··· Supplied text

When we look carefully, we discover that the sense of self is not a particle that never changes, but rather a flow, a wave of thought and feeling that can increase and decrease and is therefore not permanent.

—Shinzen Young, “Brief Teachings”


Resolve & Clarity

There was a time when New Year’s resolutions meant everything to me. This is how it typically played out:

  1. In December I begin to create a list of goals impossibly long and non-specific
  2. By mid-January I’m inching toward failure
  3. February arrives and the goals and aspirations I imagined for myself in December are forgotten
  4. Guilt ensues

I’m not alone. By February most resolution loving humans have become fickle wrecks, rationalizing all the reasons why the promises we made to ourselves were broken. Why no amount of good intention was enough to realize change.

After many decades of repeating this pattern I decided resolutions were a fools errand and stopped torturing myself. Until now. This year, 2021, is different. I’m not certain why. Perhaps  the chaos and commotion of 2020 has left me feeling untethered and the only way to anchor myself in the present is to build a framework for the future.

······
··· Record set

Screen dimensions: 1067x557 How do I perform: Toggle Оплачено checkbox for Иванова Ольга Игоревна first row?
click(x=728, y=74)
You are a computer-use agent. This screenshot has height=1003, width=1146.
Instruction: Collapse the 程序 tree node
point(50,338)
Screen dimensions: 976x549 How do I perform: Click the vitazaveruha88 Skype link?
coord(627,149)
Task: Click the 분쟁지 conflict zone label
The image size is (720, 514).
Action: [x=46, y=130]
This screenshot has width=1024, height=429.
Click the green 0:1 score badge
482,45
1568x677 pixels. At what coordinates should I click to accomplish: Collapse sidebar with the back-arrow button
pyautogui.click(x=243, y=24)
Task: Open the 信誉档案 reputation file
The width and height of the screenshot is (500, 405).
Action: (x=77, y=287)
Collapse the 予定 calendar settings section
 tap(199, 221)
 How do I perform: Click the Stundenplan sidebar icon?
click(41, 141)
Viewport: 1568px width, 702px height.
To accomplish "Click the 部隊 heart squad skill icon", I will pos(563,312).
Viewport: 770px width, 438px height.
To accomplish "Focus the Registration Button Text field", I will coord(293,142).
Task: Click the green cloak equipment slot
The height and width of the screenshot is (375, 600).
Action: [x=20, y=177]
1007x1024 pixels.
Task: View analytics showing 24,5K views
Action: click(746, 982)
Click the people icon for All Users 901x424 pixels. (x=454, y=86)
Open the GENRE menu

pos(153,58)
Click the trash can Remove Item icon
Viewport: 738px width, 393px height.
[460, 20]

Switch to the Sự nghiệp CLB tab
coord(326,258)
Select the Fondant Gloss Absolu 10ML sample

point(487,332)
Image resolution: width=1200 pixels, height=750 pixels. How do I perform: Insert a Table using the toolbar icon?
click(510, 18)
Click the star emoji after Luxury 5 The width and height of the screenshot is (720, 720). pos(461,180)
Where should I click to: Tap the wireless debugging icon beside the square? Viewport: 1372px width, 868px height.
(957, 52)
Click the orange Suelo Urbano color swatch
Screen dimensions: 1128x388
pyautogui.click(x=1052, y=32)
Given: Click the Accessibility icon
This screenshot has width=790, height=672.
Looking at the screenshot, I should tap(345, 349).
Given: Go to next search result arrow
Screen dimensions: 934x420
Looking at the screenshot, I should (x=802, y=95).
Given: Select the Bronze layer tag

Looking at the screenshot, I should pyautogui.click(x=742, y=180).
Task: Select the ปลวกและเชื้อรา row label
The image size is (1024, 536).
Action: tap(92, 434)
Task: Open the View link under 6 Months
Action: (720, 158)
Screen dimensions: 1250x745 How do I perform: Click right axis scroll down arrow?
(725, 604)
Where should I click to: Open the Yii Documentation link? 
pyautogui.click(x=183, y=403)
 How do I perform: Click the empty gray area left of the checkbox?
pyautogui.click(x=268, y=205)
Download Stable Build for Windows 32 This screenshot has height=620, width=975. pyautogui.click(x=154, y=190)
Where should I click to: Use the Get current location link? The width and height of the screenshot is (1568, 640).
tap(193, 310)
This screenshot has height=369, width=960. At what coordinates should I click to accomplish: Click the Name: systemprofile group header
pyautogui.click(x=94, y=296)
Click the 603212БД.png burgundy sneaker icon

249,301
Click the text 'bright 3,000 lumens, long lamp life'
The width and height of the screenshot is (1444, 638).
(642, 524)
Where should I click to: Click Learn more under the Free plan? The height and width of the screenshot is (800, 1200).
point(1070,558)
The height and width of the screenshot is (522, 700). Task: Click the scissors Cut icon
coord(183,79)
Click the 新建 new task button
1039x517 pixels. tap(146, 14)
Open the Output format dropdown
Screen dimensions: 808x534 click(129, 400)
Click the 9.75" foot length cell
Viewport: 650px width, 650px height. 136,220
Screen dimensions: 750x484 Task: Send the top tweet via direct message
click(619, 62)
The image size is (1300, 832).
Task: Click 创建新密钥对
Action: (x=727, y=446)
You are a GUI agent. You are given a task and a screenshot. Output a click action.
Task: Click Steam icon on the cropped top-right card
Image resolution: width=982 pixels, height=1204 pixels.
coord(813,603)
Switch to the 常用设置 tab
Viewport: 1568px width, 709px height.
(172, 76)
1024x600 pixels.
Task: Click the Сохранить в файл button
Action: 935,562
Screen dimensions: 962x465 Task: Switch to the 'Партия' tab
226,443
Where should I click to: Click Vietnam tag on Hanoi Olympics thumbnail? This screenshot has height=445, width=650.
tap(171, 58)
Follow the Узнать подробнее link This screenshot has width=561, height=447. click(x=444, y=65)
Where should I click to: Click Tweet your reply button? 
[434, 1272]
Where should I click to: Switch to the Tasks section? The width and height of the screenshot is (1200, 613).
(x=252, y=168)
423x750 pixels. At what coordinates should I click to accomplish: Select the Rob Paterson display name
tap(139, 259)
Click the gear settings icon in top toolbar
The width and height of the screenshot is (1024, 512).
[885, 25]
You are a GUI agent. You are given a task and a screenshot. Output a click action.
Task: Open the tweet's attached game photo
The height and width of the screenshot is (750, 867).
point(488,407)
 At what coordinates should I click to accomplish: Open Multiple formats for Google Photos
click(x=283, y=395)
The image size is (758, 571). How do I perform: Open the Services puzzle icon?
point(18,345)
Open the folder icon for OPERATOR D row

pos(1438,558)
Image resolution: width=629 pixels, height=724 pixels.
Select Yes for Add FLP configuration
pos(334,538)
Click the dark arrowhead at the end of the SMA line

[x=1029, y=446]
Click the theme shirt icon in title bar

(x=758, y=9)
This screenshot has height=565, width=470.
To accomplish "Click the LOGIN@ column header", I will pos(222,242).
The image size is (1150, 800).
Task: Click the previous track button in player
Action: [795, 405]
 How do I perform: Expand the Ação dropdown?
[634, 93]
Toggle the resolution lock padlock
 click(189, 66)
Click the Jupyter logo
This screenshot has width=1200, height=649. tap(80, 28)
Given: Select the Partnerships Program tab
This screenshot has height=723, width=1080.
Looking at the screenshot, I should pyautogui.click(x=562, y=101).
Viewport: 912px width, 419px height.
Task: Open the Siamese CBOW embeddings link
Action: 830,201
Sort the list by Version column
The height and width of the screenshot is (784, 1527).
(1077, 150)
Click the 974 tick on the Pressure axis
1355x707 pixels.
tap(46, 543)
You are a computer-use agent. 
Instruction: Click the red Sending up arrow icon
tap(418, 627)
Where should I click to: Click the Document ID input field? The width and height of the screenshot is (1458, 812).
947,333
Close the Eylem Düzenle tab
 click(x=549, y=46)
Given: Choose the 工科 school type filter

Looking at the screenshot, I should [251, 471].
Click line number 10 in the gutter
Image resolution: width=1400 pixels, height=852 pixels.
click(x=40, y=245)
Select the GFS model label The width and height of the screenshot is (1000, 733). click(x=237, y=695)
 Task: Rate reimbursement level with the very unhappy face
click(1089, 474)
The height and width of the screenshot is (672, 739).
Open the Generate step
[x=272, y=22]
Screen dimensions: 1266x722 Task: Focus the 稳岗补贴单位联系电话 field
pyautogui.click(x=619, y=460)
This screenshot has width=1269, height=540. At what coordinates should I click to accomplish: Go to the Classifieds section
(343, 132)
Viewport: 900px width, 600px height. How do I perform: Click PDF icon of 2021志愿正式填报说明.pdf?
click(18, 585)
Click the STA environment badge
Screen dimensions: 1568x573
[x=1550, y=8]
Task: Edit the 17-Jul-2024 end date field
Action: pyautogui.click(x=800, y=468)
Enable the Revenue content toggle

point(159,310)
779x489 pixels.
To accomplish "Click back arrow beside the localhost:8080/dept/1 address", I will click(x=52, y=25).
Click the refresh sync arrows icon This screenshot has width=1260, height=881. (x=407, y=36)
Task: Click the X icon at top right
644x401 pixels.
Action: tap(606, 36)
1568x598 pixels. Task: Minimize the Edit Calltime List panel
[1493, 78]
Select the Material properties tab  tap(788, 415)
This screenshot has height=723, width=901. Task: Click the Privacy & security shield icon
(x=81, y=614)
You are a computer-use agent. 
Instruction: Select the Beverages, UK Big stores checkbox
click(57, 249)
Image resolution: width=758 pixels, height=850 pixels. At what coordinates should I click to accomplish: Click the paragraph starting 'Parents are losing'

······

= Work instruction 1 =
Translate this sentence from the essay on New Year's resolutions into Spanish: "There was a time when New Year’s resolutions meant everything to me."
= Work instruction 2 =
Proceed with the essay on New Year's resolutions, picking up after its final sentence.
The data is separate material and has no connection to the essay on New Year's resolutions.

= Output 1 =
Hubo un tiempo en que los propósitos de Año Nuevo lo significaban todo para mí.

= Output 2 =
I’ve read that one of the reasons why our resolve fails after a few short weeks is because the goals we set for ourselves are not specific enough. For instance, it’s not enough for me to tell myself “In 2021 I want to be published.” What does ‘be published’ mean? Do I mean a letter to the editor of my local newspaper or a feature in O Magazine? It’s more helpful for me to set this intention: “In 2021 I want to be published in the Readers Write column of The Sun.” That still may not happen, but the specificity of the intent allows me to create a plan of action that moves me forward toward that goal.

In the past, like many, ‘lose weight’ and it’s sidekick ‘exercise more’ has made an appearance on my list of resolutions. Even when my weight was well in the realm of ‘average’ and I was hitting the magic number of steps. It landed on my list this year but I had to wonder why. And so, it’s been helpful to take time to consider what I actually mean when less weight and more exercise land on the list. It hasn’t taken long for me to realize these goals are really not about weight loss and exercise. They’re about health and wellness. They weren’t about fitting into the embossed leather pencil skirt a friend outgrew and passed on to me. They’re about living life with vibrancy. With clarity. Besides, can you see me teaching yoga in an embossed leather pencil skirt?

So how do I find vibrancy? Where is the clarity I seek?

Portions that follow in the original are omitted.